This eBook from the Gutenberg Project consists of approximately 1,299 pages of information about The Complete Poems of Henry Wadsworth Longfellow.

JASON. 
Antiochus Epimanes, my Lord!

ANTIOCHUS. 
Antiochus the Mad!  Ay, that is it. 
And who hath said it?  Who hath set in motion
That sorry jest?

JASON. 
The Seven Sons insane
Of a weird woman, like themselves insane.

ANTIOCHUS. 
I like their courage, but it shall not save them. 
They shall be made to eat the flesh of swine,
Or they shall die.  Where are they?

JASON. 
In the dungeons
Beneath this tower.

ANTIOCHUS. 
There let them stay and starve,
Till I am ready to make Greeks of them,
After my fashion.

JASON. 
They shall stay and starve.—­
My Lord, the Ambassadors of Samaria
Await thy pleasure.

ANTIOCHUS. 
Why not my displeasure? 
Ambassadors are tedious.  They are men
Who work for their own ends, and not for mine
There is no furtherance in them.  Let them go
To Apollonius, my governor
There in Samaria, and not trouble me. 
What do they want?

JASON. 
Only the royal sanction
To give a name unto a nameless temple
Upon Mount Gerizim.

ANTIOCHUS. 
Then bid them enter. 
This pleases me, and furthers my designs. 
The occasion is auspicious.  Bid them enter.
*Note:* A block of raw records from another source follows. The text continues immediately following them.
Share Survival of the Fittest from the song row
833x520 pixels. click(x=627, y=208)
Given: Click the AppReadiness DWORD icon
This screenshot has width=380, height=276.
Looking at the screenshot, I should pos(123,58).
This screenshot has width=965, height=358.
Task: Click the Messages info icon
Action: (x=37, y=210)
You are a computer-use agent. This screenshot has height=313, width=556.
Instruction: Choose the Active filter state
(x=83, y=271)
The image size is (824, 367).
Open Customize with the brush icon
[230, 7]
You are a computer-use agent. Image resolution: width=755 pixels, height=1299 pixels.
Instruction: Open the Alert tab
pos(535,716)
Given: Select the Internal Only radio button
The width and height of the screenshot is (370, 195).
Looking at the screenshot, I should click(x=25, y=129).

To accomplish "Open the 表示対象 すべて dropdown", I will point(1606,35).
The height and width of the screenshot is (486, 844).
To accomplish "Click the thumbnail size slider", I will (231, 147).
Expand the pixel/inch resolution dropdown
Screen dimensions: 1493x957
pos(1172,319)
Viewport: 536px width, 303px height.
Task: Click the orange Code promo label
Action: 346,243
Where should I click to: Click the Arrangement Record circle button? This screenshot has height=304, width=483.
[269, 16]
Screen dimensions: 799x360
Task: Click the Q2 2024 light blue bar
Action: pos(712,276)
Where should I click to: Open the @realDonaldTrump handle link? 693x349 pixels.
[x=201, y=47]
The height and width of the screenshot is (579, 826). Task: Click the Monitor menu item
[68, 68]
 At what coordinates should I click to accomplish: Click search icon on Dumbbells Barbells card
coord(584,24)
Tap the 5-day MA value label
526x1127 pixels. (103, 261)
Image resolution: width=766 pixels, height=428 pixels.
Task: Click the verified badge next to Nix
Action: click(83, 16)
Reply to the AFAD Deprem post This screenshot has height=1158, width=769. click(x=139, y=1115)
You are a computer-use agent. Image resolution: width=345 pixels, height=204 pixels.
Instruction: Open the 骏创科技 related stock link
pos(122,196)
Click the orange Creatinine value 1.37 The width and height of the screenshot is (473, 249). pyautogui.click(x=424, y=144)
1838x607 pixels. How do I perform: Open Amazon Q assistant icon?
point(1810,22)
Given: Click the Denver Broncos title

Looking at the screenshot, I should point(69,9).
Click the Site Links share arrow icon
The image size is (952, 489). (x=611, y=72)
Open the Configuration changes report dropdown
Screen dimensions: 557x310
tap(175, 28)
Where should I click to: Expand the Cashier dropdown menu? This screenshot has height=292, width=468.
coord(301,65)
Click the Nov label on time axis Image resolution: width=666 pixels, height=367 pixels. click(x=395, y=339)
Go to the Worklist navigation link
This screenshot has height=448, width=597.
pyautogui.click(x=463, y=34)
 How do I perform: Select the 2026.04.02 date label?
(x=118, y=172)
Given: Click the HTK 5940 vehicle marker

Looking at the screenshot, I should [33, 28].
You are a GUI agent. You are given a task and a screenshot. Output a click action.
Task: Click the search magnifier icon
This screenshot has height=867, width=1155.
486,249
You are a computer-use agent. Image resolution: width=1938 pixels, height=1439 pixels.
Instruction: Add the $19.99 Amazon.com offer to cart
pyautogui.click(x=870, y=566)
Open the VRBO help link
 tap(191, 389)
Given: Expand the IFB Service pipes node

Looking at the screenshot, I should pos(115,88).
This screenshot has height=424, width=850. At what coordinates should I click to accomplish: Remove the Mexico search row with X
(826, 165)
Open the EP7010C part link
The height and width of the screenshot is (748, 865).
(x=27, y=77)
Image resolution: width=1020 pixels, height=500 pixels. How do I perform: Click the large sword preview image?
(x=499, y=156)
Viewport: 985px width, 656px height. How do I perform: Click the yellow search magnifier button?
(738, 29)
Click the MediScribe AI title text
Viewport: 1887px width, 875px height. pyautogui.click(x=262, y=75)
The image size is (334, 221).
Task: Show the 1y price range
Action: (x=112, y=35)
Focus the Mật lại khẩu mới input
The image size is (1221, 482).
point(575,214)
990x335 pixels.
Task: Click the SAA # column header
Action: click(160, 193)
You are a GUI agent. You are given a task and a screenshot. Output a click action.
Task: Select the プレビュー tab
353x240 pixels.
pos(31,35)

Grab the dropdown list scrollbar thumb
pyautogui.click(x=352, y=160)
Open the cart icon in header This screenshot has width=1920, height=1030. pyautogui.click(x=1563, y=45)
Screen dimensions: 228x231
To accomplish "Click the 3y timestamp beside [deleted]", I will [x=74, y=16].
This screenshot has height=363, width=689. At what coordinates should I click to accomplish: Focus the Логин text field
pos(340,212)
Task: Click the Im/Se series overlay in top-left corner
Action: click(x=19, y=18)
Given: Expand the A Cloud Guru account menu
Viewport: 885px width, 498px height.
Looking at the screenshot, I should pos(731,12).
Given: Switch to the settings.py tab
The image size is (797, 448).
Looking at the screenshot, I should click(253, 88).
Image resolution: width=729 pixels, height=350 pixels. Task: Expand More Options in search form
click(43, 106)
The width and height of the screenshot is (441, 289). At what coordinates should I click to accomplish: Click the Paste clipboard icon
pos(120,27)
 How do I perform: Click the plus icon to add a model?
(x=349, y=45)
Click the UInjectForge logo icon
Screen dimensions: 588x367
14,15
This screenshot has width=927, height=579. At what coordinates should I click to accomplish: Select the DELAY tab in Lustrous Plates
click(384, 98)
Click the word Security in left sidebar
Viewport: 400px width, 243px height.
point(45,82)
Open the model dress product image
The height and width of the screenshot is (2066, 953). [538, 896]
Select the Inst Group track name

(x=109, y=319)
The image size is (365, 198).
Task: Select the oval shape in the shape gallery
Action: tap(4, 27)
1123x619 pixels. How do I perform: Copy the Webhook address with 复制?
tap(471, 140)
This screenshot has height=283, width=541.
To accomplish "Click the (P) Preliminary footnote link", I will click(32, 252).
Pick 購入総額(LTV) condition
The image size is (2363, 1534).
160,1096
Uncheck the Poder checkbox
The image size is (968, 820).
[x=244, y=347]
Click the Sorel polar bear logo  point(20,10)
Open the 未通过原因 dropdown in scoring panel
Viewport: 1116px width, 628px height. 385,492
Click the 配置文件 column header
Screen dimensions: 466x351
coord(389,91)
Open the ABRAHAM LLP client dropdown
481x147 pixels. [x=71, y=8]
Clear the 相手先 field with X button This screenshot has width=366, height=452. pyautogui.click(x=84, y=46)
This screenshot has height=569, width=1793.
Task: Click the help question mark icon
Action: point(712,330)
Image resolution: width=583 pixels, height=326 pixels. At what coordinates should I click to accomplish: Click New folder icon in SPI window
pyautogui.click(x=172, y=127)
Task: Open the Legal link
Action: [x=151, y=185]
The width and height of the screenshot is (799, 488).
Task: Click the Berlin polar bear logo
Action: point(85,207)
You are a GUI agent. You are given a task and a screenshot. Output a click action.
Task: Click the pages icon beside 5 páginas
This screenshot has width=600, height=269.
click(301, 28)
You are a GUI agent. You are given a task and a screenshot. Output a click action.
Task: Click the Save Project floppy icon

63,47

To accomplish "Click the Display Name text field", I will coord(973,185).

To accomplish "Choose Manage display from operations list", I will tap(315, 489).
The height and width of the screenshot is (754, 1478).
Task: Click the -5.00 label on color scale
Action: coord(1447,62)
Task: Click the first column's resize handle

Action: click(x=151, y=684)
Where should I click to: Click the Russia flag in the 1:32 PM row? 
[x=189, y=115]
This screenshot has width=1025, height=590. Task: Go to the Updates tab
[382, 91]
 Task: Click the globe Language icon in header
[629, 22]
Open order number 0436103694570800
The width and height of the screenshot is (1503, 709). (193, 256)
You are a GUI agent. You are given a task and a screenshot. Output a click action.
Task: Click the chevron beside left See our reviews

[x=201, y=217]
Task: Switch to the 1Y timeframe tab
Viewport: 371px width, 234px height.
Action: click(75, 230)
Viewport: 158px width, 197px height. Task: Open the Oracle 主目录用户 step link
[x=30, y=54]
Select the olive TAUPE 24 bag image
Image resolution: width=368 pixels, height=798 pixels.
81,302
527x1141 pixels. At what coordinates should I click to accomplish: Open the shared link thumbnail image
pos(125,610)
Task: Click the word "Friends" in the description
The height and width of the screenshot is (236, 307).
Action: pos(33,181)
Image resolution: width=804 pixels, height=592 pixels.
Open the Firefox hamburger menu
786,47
SCENE II. —­ ANTIOCHUS; JASON; THE SAMARITAN AMBASSADORS.

ANTIOCHUS. 
Approach.  Come forward; stand not at the door
Wagging your long beards, but demean yourselves
As doth become Ambassadors.  What seek ye?

AN AMBASSADOR. 
An audience from the King.

ANTIOCHUS. 
Speak, and be brief. 
Waste not the time in useless rhetoric. 
Words are not things.

AMBASSADOR (reading).  “To King Antiochus,
The God, Epiphanes; a Memorial
From the Sidonians, who live at Sichem.”

ANTIOCHUS. 
Sidonians?

AMBASSADOR. 
Ay, my Lord.

ANTIOCHUS. 
Go on, go on! 
And do not tire thyself and me with bowing!

AMBASSADOR (reading). 
“We are a colony of Medes and Persians.”

ANTIOCHUS. 
No, ye are Jews from one of the Ten Tribes;
Whether Sidonians or Samaritans
Or Jews of Jewry, matters not to me;
Ye are all Israelites, ye are all Jews. 
When the Jews prosper, ye claim kindred with them;
When the Jews suffer, ye are Medes and Persians: 
I know that in the days of Alexander
Ye claimed exemption from the annual tribute
In the Sabbatic Year, because, ye said,
Your fields had not been planted in that year.

AMBASSADOR (reading). 
“Our fathers, upon certain frequent plagues,
And following an ancient superstition,
Were long accustomed to observe that day
Which by the Israelites is called the Sabbath,
And in a temple on Mount Gerizim
Without a name, they offered sacrifice. 
Now we, who are Sidonians, beseech thee,
Who art our benefactor and our savior,
Not to confound us with these wicked Jews,
But to give royal order and injunction
To Apollonius in Samaria. 
Thy governor, and likewise to Nicanor,
Thy procurator, no more to molest us;
And let our nameless temple now be named
The Temple of Jupiter Hellenius.”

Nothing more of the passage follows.